William Cabell Bruce (March 12, 1860May 9, 1946) was an American politician and Pulitzer Prize-winning writer who represented the State of Maryland in the United States Senate from 1923 to 1929.

Background

Bruce was born in Charlotte County, Virginia to Charles and Sarah Alexander (Seddon) Bruce (a sister of James Seddon), and received an academic education at Norwood High School and College in Nelson County, Virginia.  He later attended the University of Virginia where he bested Woodrow Wilson in both a highly contested formal debate and an essay competition.
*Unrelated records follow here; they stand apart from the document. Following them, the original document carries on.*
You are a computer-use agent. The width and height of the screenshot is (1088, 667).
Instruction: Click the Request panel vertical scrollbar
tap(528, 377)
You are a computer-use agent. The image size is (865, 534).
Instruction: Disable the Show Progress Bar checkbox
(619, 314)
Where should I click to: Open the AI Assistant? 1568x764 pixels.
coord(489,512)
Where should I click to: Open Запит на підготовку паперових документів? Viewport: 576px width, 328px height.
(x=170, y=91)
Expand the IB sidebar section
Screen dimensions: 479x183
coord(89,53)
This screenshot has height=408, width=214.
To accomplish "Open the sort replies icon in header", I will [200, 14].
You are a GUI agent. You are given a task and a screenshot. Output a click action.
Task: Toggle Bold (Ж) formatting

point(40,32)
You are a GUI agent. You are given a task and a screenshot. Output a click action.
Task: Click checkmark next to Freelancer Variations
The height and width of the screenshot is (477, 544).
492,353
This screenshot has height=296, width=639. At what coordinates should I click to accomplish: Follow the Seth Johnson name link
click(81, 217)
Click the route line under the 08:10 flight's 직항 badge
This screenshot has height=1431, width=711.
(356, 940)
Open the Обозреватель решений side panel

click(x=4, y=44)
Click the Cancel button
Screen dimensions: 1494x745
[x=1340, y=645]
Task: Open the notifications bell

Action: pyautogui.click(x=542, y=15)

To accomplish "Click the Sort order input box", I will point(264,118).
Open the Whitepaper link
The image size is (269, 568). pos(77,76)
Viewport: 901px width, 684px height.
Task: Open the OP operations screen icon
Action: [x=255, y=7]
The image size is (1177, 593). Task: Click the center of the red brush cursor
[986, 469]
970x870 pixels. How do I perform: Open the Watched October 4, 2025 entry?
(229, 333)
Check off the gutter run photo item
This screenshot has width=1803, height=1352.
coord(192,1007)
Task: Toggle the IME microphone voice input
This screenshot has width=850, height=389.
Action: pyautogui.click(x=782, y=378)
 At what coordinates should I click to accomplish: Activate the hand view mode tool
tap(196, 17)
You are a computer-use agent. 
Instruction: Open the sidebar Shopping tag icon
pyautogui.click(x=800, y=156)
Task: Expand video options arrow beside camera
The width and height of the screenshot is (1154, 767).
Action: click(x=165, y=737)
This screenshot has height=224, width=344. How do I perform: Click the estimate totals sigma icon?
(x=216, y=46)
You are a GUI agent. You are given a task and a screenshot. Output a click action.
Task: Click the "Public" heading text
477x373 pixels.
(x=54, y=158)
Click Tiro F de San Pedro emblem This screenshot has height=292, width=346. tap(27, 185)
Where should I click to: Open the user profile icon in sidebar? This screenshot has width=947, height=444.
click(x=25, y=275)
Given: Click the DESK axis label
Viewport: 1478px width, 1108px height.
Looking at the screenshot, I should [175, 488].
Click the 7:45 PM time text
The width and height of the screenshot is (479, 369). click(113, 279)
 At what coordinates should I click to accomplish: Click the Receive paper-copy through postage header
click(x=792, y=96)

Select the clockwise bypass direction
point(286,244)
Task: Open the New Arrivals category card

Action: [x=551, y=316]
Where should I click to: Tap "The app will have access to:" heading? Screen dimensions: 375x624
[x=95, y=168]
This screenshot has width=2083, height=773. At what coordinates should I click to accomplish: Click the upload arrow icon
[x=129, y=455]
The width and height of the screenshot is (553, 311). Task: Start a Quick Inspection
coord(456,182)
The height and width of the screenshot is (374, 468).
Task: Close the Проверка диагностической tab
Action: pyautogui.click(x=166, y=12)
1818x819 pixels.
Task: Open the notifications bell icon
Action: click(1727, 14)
In 1882, he graduated from the University of Maryland School of Law.

Career

Bruce was admitted to the Maryland bar the same year and commenced law practice in Baltimore, Maryland.  In addition to his career in law, Bruce was also writer, and received a Pulitzer Prize in 1918 for his book Benjamin Franklin, Self-Revealed.

Bruce began his political career in the Maryland Senate, serving from 1894 to 1896, and was appointed as president of the Senate in 1896.  He served as head of the city law department of Baltimore from 1903 to 1908; as a member of the Baltimore Charter Commission in 1910; and as general counsel to the Maryland Public Service Commission from 1910 to 1922, at which time he resigned.

Bruce was an unsuccessful candidate for the Democratic nomination for United States Senator in 1916, but achieved election six years later in the election of 1922.  Bruce was defeated in the next election in 1928 by Republican Phillips Lee Goldsborough, and resumed the practice of law in Baltimore until 1937, when he retired.

Personal and death
Bruce married Louise Este Fisher on October 15, 1887. They had four sons, William Fisher Bruce, James Cabell Bruce, William Cabell Bruce, and David K. E. Bruce.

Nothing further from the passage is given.